## What this task involves
Repeat exactly the lines of the entries below from the one with "You are a GUI" through the one with "The image size is (796, 599).", both ends included, and nothing else.

## Provided material
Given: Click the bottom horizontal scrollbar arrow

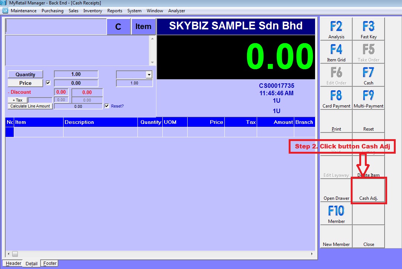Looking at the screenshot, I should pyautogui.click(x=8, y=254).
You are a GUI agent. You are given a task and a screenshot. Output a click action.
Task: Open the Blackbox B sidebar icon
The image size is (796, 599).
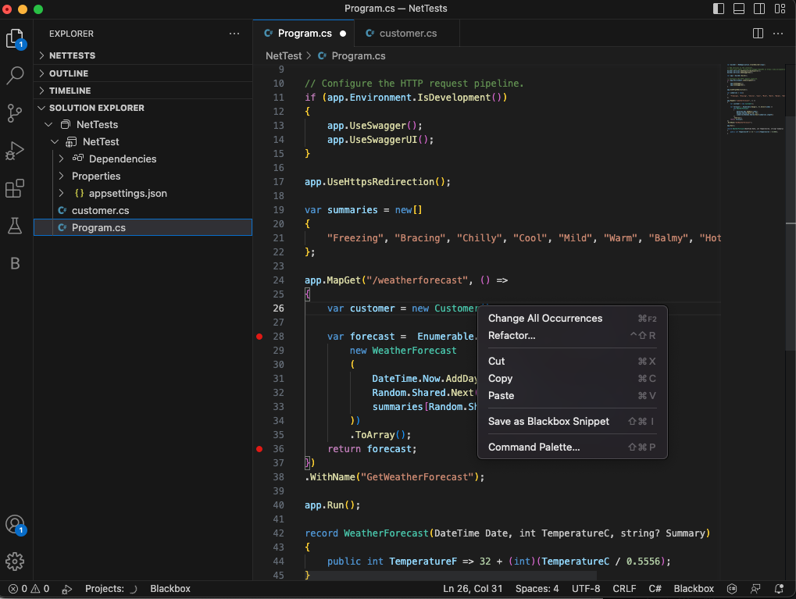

...

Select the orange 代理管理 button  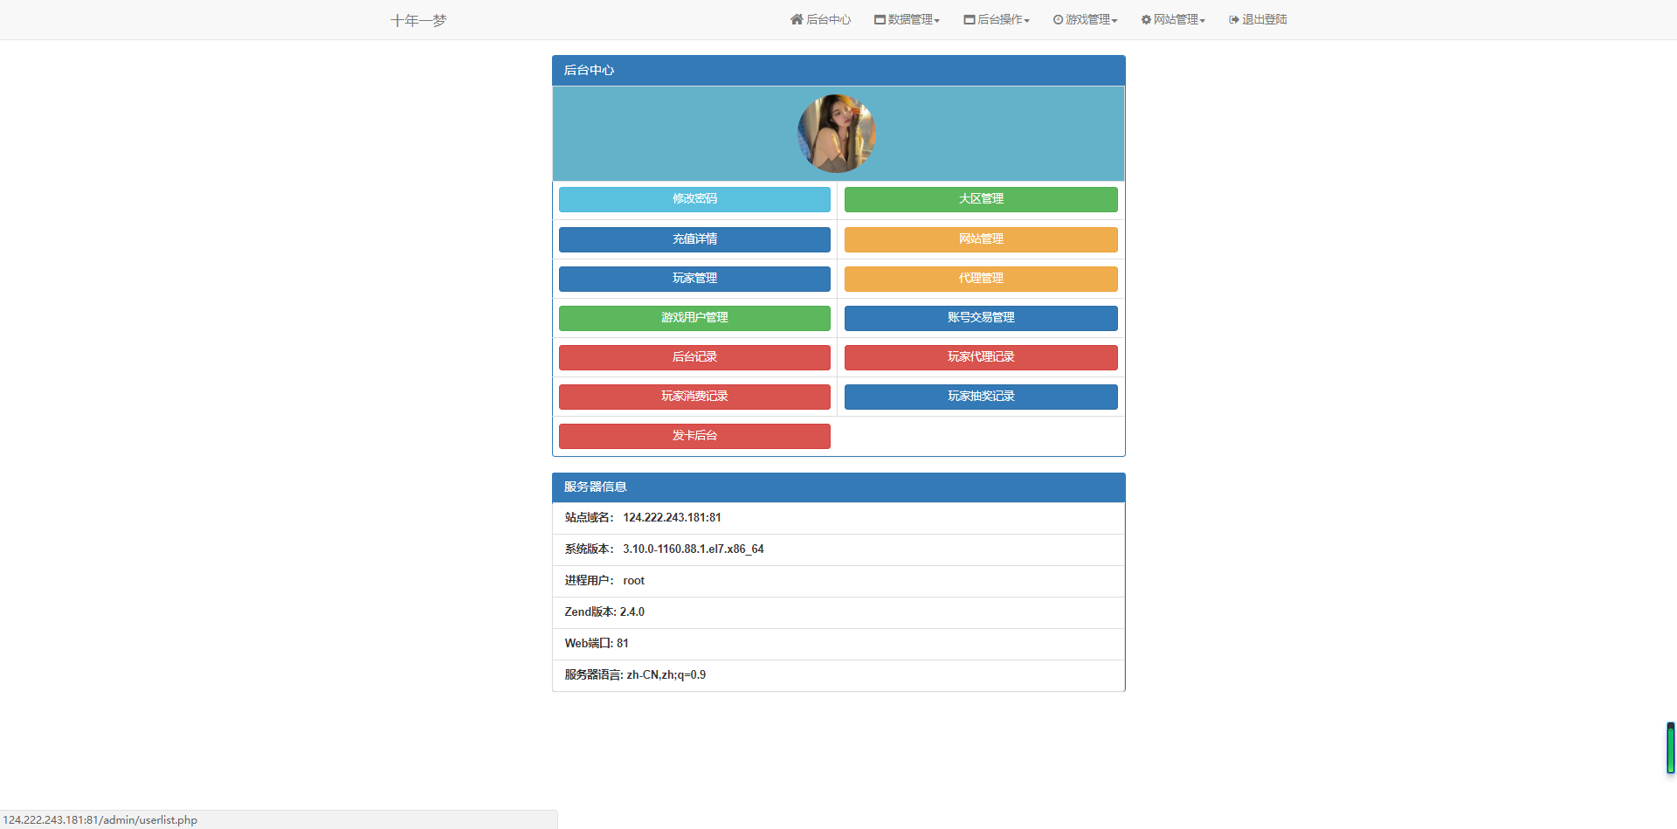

## Response below
You are a GUI agent. You are given a task and a screenshot. Output a click action.
Task: Open the Blackbox B sidebar icon
The image size is (796, 599).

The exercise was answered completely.